Manius Acilius Glabrio (consul 191 BC)
Manius Acilius Glabrio was a Roman general and consul in 191 BC.
Career
Glabrio was a plebeian and the first of his family to ascend to the consulship,[1] making him a novus homo.[2] Prior to his consulship, he was tribune of the plebs in 201, plebeian aedile in 197, and praetor peregrinus in 196 BC.[3] During his praetorship, he suppressed a slave revolt in Etruria.[4] He was elected consul for 191 BC with Publius Cornelius Scipio Nasica. That year, Glabrio was assigned to the Aetolian War against Antiochus and the Aetolian League and may have brought legislation – the lex Acilia – which placed insertion of intercalary months in the Roman calendar into the jurisdiction of the pontiffs.[5]
As consul, Glabrio defeated the Seleucid ruler Antiochus the Great at the Battle of Thermopylae, and compelled him to withdraw from Greece. He then turned his attention to the Aetolian League, who had persuaded Antiochus to declare war against Rome. He captured Heraclea by early summer that year and, after unsuccessful peace negotiations, besieged Naupactus.[6]
Glabrio is depicted – probably by Polybius – as having dealt moderately, showing leniency and self-restraint, with the Greeks during and after the war.[7] In September 191 BC, the ex-consul Titus Quinctius Flamininus and victor of the Second Macedonian war brought news of an Aetolian request for a truce so that embassies to could be sent to Rome for peace terms; Glabrio accepted it, giving up the siege, and sent envoys to Rome.[8] He was prorogued as proconsul into 190 BC. That year, he is recorded as having given gifts to Delphic oracle.[9] He returned to Rome, celebrated a triumph, and built a temple.[10]
In 189 BC, Glabrio was a candidate for the censorship, but was accused by the tribunes of having concealed a portion of the Syrian spoils in his own house; one of his legates gave evidence against him, and he withdrew his candidature.[11] Glabrio was the first Roman to introduce the practice of overlaying statues with gold, a practice he initiated after having defeated Antiochus.[12]
Family
He was the father of a homonymous son who was elected as consul suffectus in 154 BC.[1]
References
- Citations
- Zmeskal 2009, p. 13.
- Eckstein 1995, p. 278.
- Broughton 1952, p. 525.
- Broughton 1951, p. 335.
- Broughton 1951, p. 352.
- Eckstein 1995, p. 271; Broughton 1951, p. 352.
- Eckstein 1995, p. 279.
- Eckstein 1995, pp. 285–86. The peace negotiations were unsuccessful and the war with the Aetolians continued until 189 BC.

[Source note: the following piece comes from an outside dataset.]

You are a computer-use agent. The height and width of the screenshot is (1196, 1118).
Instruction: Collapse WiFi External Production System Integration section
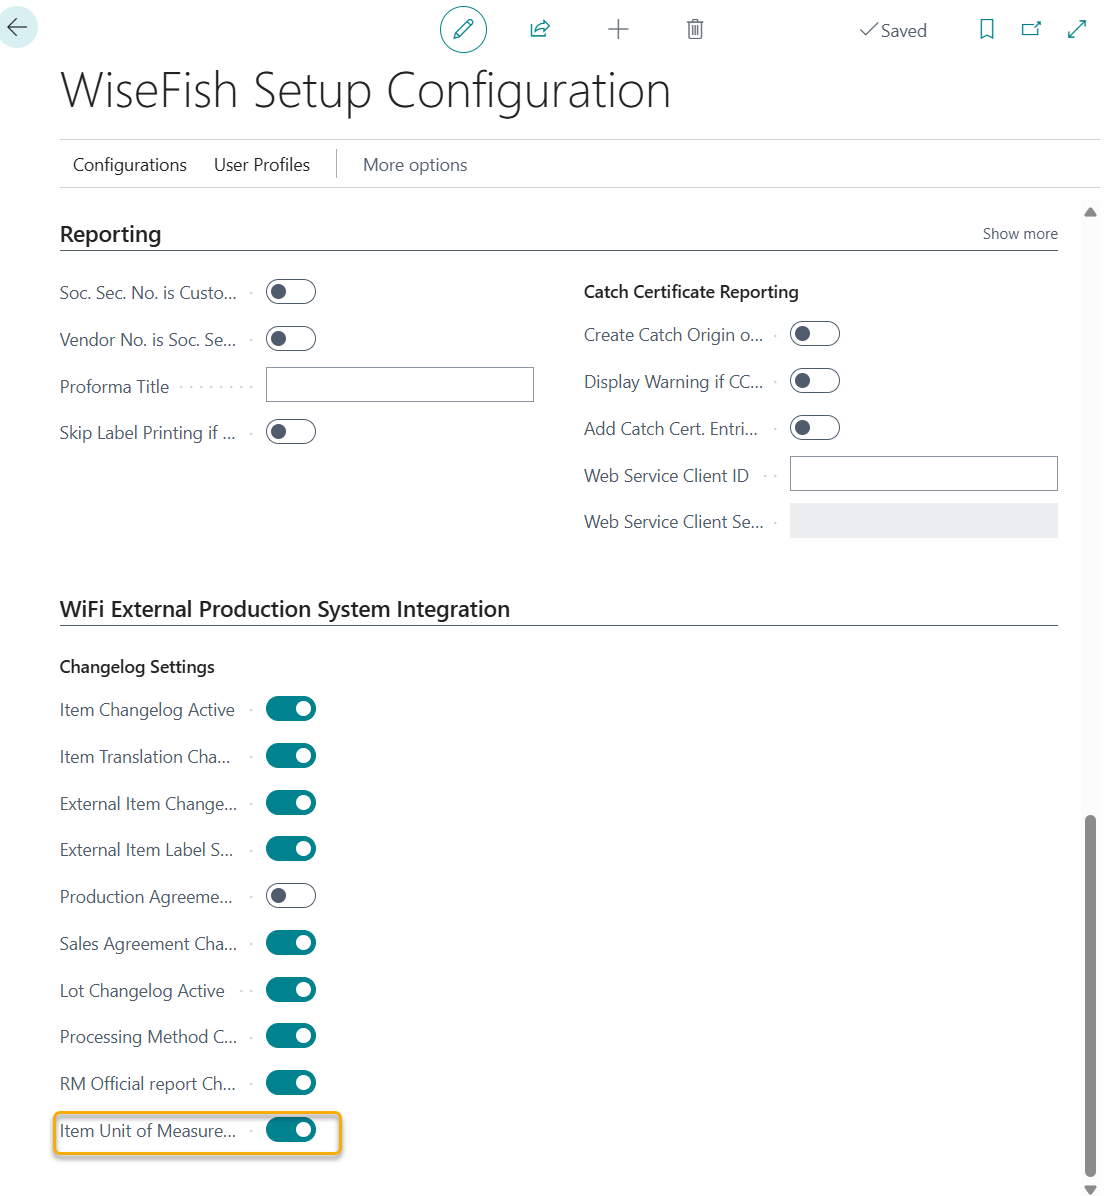tap(285, 609)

- Richardson, John (1992). "The administration of the empire". In Crook, John; et al. (eds.). The last age of the Roman Republic, 146–43 BC. Cambridge Ancient History. Vol. 9 (2nd ed.). Cambridge University Press. p. 571. ISBN 0-521-85073-8. OCLC 121060.
- Broughton 1951, p. 357.
- Britannica 1911.
- Marcellinus, Ammianus. The Roman History. 14:6:8.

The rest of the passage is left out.